◆ EXERCISE BRIEF:
Write out exactly the lines of the entries below from the one holding "Dicono di noi (392, 772)" to the one holding "Zubní nitě Tebodont (423, 888)", inclusive, and leave out all other lines.

######

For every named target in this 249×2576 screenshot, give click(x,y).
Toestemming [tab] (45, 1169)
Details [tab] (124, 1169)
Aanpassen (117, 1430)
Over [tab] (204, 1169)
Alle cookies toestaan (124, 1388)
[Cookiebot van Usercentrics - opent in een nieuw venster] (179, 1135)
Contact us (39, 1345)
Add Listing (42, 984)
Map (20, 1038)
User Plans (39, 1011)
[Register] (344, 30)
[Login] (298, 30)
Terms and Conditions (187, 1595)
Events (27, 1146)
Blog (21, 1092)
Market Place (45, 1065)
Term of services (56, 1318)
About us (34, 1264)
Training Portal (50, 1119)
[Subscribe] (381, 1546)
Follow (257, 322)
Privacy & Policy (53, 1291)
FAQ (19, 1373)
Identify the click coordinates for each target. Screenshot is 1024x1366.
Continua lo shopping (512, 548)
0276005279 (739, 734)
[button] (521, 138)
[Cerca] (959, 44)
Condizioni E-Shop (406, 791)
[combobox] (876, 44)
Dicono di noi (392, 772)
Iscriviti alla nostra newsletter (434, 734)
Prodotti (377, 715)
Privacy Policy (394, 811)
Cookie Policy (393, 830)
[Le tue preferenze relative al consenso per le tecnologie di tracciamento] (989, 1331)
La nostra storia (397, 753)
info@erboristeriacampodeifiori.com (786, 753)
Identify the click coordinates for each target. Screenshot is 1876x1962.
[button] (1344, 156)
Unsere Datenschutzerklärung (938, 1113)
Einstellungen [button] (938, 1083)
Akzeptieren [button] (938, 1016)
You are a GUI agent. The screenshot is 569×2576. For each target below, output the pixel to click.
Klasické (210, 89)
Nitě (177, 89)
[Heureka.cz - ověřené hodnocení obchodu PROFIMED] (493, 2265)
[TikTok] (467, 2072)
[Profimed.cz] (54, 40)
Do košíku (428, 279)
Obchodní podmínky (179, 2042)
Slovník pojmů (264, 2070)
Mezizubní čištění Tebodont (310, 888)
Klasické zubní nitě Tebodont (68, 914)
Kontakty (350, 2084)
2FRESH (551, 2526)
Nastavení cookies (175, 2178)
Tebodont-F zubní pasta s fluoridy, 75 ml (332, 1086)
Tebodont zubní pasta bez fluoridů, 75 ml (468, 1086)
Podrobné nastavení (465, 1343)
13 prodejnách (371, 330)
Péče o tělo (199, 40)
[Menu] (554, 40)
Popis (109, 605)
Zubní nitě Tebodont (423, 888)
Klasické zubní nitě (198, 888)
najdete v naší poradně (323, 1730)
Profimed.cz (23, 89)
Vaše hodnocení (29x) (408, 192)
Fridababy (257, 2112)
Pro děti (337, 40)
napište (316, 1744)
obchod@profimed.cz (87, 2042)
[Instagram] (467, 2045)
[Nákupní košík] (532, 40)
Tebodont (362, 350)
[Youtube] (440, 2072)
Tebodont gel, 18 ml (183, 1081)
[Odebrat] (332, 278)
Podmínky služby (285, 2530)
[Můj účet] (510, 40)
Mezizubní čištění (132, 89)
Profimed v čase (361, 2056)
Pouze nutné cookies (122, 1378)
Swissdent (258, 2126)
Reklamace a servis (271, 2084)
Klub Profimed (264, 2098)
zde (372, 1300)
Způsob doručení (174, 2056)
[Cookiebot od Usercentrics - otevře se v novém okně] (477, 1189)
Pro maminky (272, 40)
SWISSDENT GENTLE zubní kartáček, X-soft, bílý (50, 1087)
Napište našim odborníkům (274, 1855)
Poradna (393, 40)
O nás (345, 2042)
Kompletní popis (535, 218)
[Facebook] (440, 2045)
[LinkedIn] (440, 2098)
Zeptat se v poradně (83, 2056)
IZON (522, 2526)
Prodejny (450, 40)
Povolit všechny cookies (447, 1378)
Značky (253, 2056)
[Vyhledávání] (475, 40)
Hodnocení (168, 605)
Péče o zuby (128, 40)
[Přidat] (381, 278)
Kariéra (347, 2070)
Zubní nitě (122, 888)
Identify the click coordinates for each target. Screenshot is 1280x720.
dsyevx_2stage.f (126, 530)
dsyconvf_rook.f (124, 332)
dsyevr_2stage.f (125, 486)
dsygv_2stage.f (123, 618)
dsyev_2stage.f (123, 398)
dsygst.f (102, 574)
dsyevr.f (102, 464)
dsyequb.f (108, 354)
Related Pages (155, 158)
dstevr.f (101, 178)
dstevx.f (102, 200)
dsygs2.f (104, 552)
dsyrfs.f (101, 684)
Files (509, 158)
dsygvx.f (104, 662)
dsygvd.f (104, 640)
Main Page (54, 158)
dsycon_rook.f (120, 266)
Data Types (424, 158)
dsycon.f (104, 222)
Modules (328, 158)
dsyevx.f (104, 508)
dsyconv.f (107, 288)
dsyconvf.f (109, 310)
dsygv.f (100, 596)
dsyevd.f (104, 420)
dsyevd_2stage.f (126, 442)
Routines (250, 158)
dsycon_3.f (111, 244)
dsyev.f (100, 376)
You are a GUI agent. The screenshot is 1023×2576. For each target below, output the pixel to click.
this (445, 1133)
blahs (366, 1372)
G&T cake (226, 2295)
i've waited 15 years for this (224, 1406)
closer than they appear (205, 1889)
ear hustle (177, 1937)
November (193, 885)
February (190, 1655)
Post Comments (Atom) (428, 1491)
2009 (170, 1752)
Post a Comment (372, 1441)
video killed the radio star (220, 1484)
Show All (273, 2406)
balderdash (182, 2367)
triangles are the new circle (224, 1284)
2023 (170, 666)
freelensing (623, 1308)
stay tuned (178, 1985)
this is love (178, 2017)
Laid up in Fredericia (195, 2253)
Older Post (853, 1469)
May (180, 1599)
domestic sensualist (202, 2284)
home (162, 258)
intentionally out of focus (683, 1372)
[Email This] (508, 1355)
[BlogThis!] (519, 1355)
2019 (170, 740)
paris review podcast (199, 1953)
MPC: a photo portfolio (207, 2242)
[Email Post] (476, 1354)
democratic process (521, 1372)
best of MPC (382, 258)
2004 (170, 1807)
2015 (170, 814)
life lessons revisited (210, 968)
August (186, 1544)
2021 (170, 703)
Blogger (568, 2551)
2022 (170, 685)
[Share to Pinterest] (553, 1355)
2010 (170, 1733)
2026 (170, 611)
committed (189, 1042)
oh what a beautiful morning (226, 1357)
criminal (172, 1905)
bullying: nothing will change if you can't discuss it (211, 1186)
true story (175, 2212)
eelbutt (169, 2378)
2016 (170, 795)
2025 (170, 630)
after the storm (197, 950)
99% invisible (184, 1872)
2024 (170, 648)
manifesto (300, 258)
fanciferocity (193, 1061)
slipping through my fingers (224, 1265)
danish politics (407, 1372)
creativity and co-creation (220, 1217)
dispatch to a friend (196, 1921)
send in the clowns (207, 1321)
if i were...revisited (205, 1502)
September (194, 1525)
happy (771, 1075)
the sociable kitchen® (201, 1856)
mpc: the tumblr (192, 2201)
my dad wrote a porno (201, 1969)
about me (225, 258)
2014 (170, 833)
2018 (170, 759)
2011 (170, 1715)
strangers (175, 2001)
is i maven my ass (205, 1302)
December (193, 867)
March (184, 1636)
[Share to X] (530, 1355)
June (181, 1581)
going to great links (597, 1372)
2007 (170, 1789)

######

◆ RESULT OF THE EXERCISE:
Dicono di noi (392, 772)
Iscriviti alla nostra newsletter (434, 734)
Prodotti (377, 715)
Privacy Policy (394, 811)
Cookie Policy (393, 830)
[Le tue preferenze relative al consenso per le tecnologie di tracciamento] (989, 1331)
La nostra storia (397, 753)
info@erboristeriacampodeifiori.com (786, 753)
Identify the click coordinates for each target. Screenshot is 1876x1962.
[button] (1344, 156)
Unsere Datenschutzerklärung (938, 1113)
Einstellungen [button] (938, 1083)
Akzeptieren [button] (938, 1016)
You are a GUI agent. The screenshot is 569×2576. For each target below, output the pixel to click.
Klasické (210, 89)
Nitě (177, 89)
[Heureka.cz - ověřené hodnocení obchodu PROFIMED] (493, 2265)
[TikTok] (467, 2072)
[Profimed.cz] (54, 40)
Do košíku (428, 279)
Obchodní podmínky (179, 2042)
Slovník pojmů (264, 2070)
Mezizubní čištění Tebodont (310, 888)
Klasické zubní nitě Tebodont (68, 914)
Kontakty (350, 2084)
2FRESH (551, 2526)
Nastavení cookies (175, 2178)
Tebodont-F zubní pasta s fluoridy, 75 ml (332, 1086)
Tebodont zubní pasta bez fluoridů, 75 ml (468, 1086)
Podrobné nastavení (465, 1343)
13 prodejnách (371, 330)
Péče o tělo (199, 40)
[Menu] (554, 40)
Popis (109, 605)
Zubní nitě Tebodont (423, 888)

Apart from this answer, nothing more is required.